We affirm Special Term's order insofar as it refused to dismiss the adult plaintiffs' causes of action sounding in actual and constructive fraud insofar as they are asserted against the county defendants. A cause of action based upon actual fraud must be commenced six years from the date of the fraudulent act or two years from the date the plaintiff discovered the fraud, or could with reasonable diligence have discovered it, whichever is longer (see, CPLR 213; 203 [f]; Smith v. Sarkisian, 63 A.D.2d 780, affd 47 N.Y.2d 878). Generally, the question of when the plaintiff discovered, or should have discovered, the alleged fraud is a "mixed question of law and fact which should not be resolved summarily (see, Azoy v. Fowler, 57 A.D.2d 541). In the case at bar, the alleged fraudulent act occurred in 1969; thus, the six-year Statute of Limitations would preclude recovery for actual fraud. However, a triable issue of fact exists as to when Helen and Anthony Del Vecchio discovered, or should with reasonable diligence have discovered, the alleged fraud. Thus, the question of whether the actual fraud cause of action has been timely interposed after discovery of the alleged fraud, pursuant to the two-year Statute of Limitations, should not be resolved on the motion to dismiss. Similarly, while the constructive fraud cause of action is governed by a six-year Statute of Limitations which begins to run at the time of the commission of the fraud (see, CPLR 213; Lapis Enters. v. International Blimpie Corp., 84 A.D.2d 286, 291), a question of fact also exists as to whether the appellants should be equitably estopped from asserting the Statute of Limitations defense (see, Simcuski v Saeli, 44 N.Y.2d 442).
However, the infant plaintiff's cause of action for constructive fraud asserted against the appellants fails to state a cause of action and must be dismissed insofar as it is asserted against the county defendants (see, CPLR 3211 [a] [7]).
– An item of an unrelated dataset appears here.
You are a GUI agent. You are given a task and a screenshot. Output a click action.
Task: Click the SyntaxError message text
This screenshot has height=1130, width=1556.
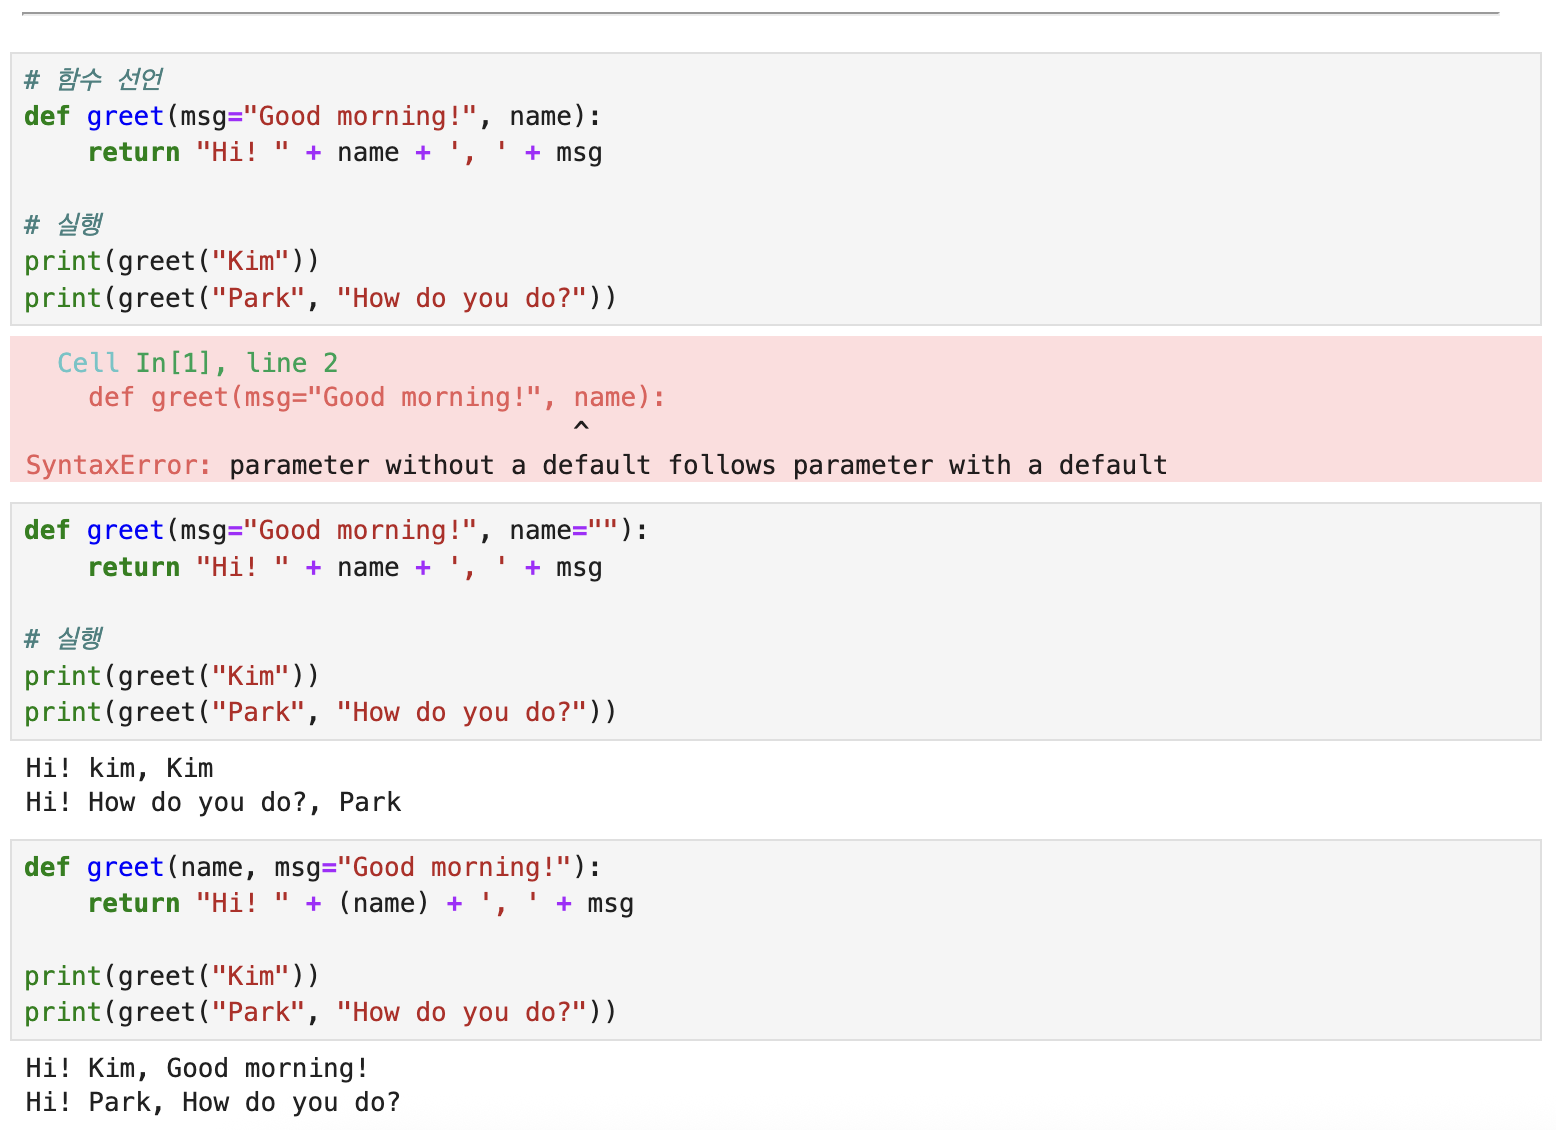point(597,465)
In order to recover damages for constructive fraud, the following elements must be established: that (1) a representation was made, (2) the representation dealt with a material fact, (3) the representation was false, (4) the representation was made with the intent to make the other party rely upon it, (5) the other party did, in fact, rely on the representation without knowledge of its falsity, (6) injury resulted and (7) the parties are in a fiduciary or confidential relationship (see, Brown v. Lockwood, 76 A.D.2d 721, 730). However, unlike actual fraud, in order to recover damages for constructive fraud, the plaintiff need not prove actual knowledge of the falsity of the representation by the defendant (see, Brown v. Lockwood, supra, p 731; Pitcher v Sutton, 238 App. Div. 291, affd 264 N.Y. 638). In the case at bar, the appellants made no representations, false or otherwise, to the infant plaintiff which resulted in injury. Accordingly, her cause of action to recover damages for constructive fraud must be dismissed. Mollen, P.J., Lazer, Kunzeman and Kooper, JJ., concur.